Un personnage né d’un fait divers

Tout commence par une histoire vraie ou presque. Gérard Jugnot s’est inspiré librement du cas de cet homme ordinaire pris pour le fugitif Xavier Dupont de Ligonnès, happé sans raison dans un tourbillon médiatico-policier. « Il est tombé dans un traquenard, on ne sait pas pourquoi il ne ressemblait pas du tout à ce type. Et très vite, on l’a balancé comme une vieille chaussette. »
C’est ce qui lui arrive ensuite qui a retenu l’attention du cinéaste. Pas tant le thriller — qui, dit-il, « dure une demi-heure » que les dégâts collatéraux, les conséquences invisibles sur une vie ordinaire fracassée par l’emballement médiatique.

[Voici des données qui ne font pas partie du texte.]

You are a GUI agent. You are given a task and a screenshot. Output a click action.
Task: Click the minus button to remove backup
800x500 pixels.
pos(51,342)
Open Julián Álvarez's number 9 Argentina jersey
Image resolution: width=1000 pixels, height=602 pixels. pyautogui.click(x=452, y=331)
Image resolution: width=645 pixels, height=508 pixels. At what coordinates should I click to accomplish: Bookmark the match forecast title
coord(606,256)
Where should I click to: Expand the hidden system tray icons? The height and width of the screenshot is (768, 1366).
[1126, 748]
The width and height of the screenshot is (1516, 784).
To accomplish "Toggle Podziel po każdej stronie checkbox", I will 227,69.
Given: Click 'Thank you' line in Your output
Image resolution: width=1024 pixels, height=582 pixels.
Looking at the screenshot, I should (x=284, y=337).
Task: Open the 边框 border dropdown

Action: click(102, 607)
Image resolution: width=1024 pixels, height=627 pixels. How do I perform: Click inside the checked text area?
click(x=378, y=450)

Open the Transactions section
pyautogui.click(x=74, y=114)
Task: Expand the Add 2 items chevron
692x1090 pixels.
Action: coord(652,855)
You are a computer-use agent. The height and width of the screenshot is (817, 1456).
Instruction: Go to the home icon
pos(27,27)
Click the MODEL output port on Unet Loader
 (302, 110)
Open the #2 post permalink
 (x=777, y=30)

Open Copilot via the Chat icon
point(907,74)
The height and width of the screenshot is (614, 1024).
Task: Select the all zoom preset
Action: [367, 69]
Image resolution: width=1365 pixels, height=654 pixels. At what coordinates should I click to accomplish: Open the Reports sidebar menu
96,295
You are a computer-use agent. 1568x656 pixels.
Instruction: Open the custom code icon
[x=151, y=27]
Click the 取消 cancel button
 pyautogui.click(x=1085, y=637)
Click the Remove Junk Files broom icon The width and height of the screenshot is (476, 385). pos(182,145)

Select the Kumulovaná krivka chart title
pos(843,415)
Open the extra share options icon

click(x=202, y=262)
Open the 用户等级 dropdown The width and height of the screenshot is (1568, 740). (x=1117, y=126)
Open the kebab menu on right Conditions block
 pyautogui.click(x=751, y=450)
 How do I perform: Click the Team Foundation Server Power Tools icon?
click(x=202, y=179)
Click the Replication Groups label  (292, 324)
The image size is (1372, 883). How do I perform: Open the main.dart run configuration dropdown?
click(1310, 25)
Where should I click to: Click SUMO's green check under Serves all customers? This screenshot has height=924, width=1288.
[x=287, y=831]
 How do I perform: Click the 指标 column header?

Tordre le drame pour en faire de la comédie

La marque de fabrique de Gérard Jugnot, c’est précisément cette alchimie : prendre un sujet grave, l’habiter de l’intérieur, et le peaufiner jusqu’à ce que le rire affleure sans effacer l’émotion. « Le drame c’est le berceau de la comédie. La comédie a été inventée pour dépasser le drame. »
Une conviction héritée de la grande comédie italienne celle des films de Dino Risi, des Nouveaux Monstres, de Parfum de femme qu’il cite avec une passion communicative. « Il n’y a pas de rire sans drame. Mais on peut faire un drame et s’en éloigner. Moi j’aime quand ça affleure quand on est vraiment pas loin. »

Un plateau de fête

Pour incarner ce petit homme emporté par la tempête, Jugnot s’est entouré d’un plateau de haute volée Thierry Lhermitte, Zabou, Michel Laroque, mais aussi Jean-Pierre Darroussin, « un acteur magnifique » qu’il découvrait pour la première fois. « J’étais comme un petit garçon qui invite ses copains à un goûter. »
Le tournage, dans le sud de la France, fut selon lui une expérience régénératrice. « Les planètes étaient alignées. Ça s’est fait vraiment dans le bonheur. »

Paris n’est pas la France

Présent à Meyzieu dans le cadre d’une tournée volontairement tournée vers les villes moyennes, Gérard Jugnot revendique haut et fort ce choix. « Paris représente vraiment très peu de choses dans le ratio des fréquentations. Quand vous allez à Rodez, à Bourg-en-Bresse, à Royan — les équipes n’y passent pas toujours, et les gens vous font ce cadeau de leur enthousiasme. »
Un lien au public qu’il entretient avec une attention presque anxieuse, guettant les rires dans la salle depuis les rangs du fond. « Au café-théâtre, quand il n’y avait plus personne, on arrêtait. Ça m’a appris à ne jamais perdre de vue ceux pour qui on travaille. »

L’enfant dans les yeux

Cinquante ans après ses premiers films en super-8 « assez naze », comme il dit avec autodérision, Gérard Jugnot reconnaît encore l’enfant qu’il était dans l’émerveillement qui l’anime. « C’est quand même formidable d’être là encore, d’intéresser encore les gens. Je passe une retraite très active et ça me rend très heureux. »

Mauvaise Pioche, réalisé et interprété par Gérard Jugnot, avec Thierry Lhermitte, Zabou Breitman, Michel Laroque, Jean-Pierre Darroussin et Charlotte Gabris. Sortie nationale le 1er avril 2026.